Aim for work-life alignment by crafting a meaningful professional life that matches up with who you are and what’s important to you.
So what does it actually look like?
First, your work would actually be aligned with your big life objectives—beyond just providing you with the money to pursue those goals outside of work.
For example, if it’s important for you to give back to others, you could intentionally strive to be of service in your job. Or, if being seen as a high performer is important to you, your workplace would be one in which your boss acknowledges good work.
Second, it would mean that you could leverage your strengths in the workplace—and even find opportunities to develop them further. If, for instance, you’re creative and love innovating, your job would give you the chance to flex that muscle in some way. You would feel as though you were able to bring your best self to your work.
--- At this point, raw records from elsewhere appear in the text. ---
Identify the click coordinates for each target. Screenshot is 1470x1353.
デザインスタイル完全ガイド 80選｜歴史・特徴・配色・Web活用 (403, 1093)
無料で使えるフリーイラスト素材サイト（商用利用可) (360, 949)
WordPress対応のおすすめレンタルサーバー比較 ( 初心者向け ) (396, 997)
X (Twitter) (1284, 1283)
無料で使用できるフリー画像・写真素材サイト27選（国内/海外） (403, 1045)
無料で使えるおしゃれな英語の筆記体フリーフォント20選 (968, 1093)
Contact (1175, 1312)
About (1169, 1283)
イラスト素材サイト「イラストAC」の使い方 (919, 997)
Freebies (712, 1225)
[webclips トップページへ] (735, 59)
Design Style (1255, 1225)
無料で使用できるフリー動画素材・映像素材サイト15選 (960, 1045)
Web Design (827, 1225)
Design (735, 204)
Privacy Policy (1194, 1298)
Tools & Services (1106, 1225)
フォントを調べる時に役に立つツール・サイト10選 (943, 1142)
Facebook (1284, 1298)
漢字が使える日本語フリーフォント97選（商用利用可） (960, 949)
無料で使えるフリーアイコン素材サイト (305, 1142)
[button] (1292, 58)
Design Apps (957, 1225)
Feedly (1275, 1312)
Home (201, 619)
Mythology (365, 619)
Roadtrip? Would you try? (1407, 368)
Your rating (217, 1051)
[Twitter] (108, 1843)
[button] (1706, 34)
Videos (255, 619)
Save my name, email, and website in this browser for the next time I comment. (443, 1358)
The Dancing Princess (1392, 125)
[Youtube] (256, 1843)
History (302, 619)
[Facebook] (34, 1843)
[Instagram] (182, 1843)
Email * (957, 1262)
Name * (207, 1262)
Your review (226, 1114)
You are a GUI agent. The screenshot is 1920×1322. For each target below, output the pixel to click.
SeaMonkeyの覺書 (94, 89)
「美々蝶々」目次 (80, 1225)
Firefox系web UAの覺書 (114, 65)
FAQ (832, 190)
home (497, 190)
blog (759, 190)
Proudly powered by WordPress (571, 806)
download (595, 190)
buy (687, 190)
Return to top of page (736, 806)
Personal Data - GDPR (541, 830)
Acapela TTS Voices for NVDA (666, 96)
Finally, it would mean that you felt a sense of engagement and satisfaction on the job. Instead of dread, you would feel excitement and passion for the work you were doing. Yes, there are limits to just how many hours you can devote to work without starting to feel like it’s too much, but if you had bouts of working a lot, you wouldn’t feel resentful. In fact, you might feel energized because you were so interested in what you were doing.
Sound like a pipe dream?
While finding a sense of work-life alignment can take some effort, it’s totally doable.
Here are four tips to get you started:
1. Identify Your Top 5 Core Values
The first step is to look back on your life, self-reflect, and simply consider which values are most important to you. Is it achievement? Making a difference? Recognition? Write down whatever comes to mind.
The first step is to look back on your life, self-reflect, and simply consider which values are most important to you.
You might also want to think about a few times when you were at your best—times when you were “in the zone” and felt on top of the world. What factors were present that made those times so amazing for you? (If you are having difficulty articulating your values, here's a list that can help). Choose about five values and rank order them.
2. Bring Your Values to Work
Now that you have a sense of what gets you going, put some thought into how you can draw on more of those values in the workplace.
Are you missing autonomy? See if you can lead an initiative. Need more challenge? Look for opportunities to learn new things.
And be patient with yourself. Remember, baby steps are better than no steps. Small as your first action step may be, it will be more fulfilling than procrastinating.
Baby steps are better than no steps.
As you find greater alignment with your work and values, you’ll likely find that work becomes a greater source of joy for you.
3. Build Meaningful Relationships
A recent survey found that almost half of Americans feel lonely at work. This is highly concerning, given that women who report that they have a best friend at work are more than twice as likely to be engaged on the job.
We are social beings, even when we’re in offices. So, focus on building relationships. It will help you to feel more connected to your job and act as a powerful buffer against workplace stress.
Focus on building relationships. It will help you to feel more connected to your job and act as a powerful buffer against workplace stress.
4. Notice If There's Too Much of a Mismatch
Finally, if you conclude that you are in a situation in which your personal values are too much at odds with your organization, you might want to take some steps so that you can move on. Working in a toxic culture not only feels bad on a psychological level, it can also be hazardous to your health. Life is short, and sometimes, you just need to take a stand for yourself.
Working in a toxic culture not only feels bad on a psychological level, it can also be hazardous to your health.
I actually chose to do just that, and honored my needs for autonomy, challenge, and self-determination by leaving my firm to work for myself. That was definitely the right choice for me, but we’re all different. So, commit to striving for work-life alignment on your own terms, and enjoy a happier and more purposeful life.